DIRECTIONS FOR THIS TASK:
Copy the result of filtering the entries below for lines that include the string "computer".

Content starts

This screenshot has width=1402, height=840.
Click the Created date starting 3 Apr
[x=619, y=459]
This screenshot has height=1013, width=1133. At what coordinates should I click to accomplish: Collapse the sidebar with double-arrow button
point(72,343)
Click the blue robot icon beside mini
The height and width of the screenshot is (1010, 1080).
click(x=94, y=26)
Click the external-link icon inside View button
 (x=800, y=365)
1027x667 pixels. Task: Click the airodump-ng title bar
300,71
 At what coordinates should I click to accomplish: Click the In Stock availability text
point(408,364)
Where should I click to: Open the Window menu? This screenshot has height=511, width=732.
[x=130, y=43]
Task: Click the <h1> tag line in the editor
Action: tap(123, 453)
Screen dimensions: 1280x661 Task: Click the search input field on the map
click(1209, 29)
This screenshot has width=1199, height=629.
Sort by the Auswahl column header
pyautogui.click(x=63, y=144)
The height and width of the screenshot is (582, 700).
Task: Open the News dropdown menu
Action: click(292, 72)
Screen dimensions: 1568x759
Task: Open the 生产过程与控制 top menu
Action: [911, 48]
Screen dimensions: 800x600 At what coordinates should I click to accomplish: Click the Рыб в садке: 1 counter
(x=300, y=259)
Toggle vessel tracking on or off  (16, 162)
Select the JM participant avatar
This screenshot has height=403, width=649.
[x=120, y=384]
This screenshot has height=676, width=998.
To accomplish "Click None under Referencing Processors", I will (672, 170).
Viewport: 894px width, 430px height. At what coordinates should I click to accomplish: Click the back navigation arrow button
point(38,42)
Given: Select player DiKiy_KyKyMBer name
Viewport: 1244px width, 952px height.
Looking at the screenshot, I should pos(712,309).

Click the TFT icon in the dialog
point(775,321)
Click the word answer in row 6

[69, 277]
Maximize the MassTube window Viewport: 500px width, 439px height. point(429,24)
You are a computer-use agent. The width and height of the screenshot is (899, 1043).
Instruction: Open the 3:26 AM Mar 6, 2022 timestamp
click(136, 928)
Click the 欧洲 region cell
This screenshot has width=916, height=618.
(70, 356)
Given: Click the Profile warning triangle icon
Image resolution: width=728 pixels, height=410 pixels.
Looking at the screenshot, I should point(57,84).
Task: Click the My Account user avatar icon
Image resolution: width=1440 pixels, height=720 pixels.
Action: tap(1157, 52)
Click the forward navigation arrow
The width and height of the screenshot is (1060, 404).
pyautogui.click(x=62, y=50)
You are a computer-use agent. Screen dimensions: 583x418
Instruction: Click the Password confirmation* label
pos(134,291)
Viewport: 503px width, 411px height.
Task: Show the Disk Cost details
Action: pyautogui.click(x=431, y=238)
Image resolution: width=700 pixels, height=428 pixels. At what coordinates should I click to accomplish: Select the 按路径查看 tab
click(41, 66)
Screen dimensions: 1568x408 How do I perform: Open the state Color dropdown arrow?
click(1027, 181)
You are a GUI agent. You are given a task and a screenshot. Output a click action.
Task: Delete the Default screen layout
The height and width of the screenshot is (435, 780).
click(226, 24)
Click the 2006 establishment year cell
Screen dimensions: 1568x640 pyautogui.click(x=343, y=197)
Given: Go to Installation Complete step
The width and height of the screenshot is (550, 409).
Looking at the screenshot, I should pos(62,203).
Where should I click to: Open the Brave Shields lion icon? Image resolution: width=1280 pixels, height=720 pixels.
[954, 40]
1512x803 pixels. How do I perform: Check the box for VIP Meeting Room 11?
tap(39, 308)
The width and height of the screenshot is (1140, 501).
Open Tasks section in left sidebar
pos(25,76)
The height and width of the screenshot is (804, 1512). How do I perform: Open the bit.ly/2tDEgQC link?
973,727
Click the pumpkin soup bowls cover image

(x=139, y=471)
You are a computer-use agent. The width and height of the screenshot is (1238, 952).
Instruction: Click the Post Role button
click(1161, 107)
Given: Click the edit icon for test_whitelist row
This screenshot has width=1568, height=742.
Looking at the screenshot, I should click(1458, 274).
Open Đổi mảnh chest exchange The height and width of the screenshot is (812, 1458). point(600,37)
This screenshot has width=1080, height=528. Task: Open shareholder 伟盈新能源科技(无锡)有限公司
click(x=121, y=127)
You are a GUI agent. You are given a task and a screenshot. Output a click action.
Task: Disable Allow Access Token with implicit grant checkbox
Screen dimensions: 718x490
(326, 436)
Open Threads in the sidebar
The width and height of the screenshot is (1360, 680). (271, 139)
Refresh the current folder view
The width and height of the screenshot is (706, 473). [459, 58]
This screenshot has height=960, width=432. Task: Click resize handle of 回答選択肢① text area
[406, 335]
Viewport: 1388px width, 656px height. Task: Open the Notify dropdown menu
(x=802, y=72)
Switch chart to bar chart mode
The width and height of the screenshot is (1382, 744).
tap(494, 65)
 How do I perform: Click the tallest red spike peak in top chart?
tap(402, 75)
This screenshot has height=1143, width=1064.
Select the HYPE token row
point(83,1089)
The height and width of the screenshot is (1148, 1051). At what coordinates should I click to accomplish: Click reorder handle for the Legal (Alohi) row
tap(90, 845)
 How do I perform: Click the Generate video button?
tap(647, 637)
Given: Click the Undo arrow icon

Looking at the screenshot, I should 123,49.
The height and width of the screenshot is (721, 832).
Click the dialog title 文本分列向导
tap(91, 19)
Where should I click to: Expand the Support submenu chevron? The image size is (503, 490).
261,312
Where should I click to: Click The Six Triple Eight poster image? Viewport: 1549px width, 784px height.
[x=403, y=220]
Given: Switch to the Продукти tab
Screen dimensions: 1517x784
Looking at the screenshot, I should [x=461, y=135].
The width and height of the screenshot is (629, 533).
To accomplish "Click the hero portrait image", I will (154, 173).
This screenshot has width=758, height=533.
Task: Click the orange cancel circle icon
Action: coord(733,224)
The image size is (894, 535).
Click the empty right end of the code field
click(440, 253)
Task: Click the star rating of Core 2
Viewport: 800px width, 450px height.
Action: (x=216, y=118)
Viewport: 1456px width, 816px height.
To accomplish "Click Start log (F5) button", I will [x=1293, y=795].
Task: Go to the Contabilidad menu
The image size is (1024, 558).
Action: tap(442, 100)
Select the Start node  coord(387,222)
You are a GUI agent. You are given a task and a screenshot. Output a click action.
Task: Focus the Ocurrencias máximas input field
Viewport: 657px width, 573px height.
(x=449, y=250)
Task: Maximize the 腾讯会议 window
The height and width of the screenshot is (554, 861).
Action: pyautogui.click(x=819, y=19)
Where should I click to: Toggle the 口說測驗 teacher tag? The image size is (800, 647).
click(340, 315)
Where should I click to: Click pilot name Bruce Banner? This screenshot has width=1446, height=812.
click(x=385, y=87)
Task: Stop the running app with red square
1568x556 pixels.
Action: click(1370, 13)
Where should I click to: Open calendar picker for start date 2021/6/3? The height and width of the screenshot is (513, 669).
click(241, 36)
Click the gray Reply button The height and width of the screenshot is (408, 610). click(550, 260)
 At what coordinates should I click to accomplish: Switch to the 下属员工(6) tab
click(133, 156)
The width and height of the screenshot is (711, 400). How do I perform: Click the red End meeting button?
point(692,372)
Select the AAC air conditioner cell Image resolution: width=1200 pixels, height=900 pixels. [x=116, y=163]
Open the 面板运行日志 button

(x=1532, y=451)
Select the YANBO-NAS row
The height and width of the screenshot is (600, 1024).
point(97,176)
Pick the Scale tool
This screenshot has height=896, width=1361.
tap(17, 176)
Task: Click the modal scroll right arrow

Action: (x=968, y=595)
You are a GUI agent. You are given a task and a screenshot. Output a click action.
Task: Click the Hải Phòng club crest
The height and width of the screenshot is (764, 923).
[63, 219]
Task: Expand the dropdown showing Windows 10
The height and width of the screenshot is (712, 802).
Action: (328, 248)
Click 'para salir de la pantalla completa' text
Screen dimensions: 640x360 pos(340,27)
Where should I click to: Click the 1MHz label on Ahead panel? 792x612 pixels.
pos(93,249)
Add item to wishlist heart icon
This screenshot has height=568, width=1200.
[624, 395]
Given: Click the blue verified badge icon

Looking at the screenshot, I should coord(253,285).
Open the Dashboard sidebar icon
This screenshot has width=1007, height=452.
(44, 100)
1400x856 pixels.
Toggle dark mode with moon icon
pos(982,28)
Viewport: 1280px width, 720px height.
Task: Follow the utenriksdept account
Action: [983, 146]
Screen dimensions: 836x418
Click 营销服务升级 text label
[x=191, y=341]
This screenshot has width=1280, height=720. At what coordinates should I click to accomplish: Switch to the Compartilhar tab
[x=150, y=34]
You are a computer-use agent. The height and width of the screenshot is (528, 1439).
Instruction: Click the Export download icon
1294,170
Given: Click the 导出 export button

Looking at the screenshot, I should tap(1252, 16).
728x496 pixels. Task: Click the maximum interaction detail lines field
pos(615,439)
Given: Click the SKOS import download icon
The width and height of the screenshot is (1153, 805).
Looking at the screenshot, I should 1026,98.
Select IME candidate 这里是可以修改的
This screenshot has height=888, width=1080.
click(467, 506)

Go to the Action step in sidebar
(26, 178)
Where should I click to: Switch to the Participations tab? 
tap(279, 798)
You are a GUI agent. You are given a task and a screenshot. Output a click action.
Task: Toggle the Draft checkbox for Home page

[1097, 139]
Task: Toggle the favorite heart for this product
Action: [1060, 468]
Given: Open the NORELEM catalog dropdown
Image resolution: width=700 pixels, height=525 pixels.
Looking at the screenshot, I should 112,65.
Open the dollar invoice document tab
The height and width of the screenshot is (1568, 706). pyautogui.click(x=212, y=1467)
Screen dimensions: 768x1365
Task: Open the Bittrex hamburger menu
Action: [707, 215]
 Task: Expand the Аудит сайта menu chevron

Content ends

YOUR RESPONSE:
You are a computer-use agent. The width and height of the screenshot is (899, 1043).
You are a computer-use agent. Screen dimensions: 583x418
You are a computer-use agent. The width and height of the screenshot is (1238, 952).
You are a computer-use agent. The height and width of the screenshot is (528, 1439).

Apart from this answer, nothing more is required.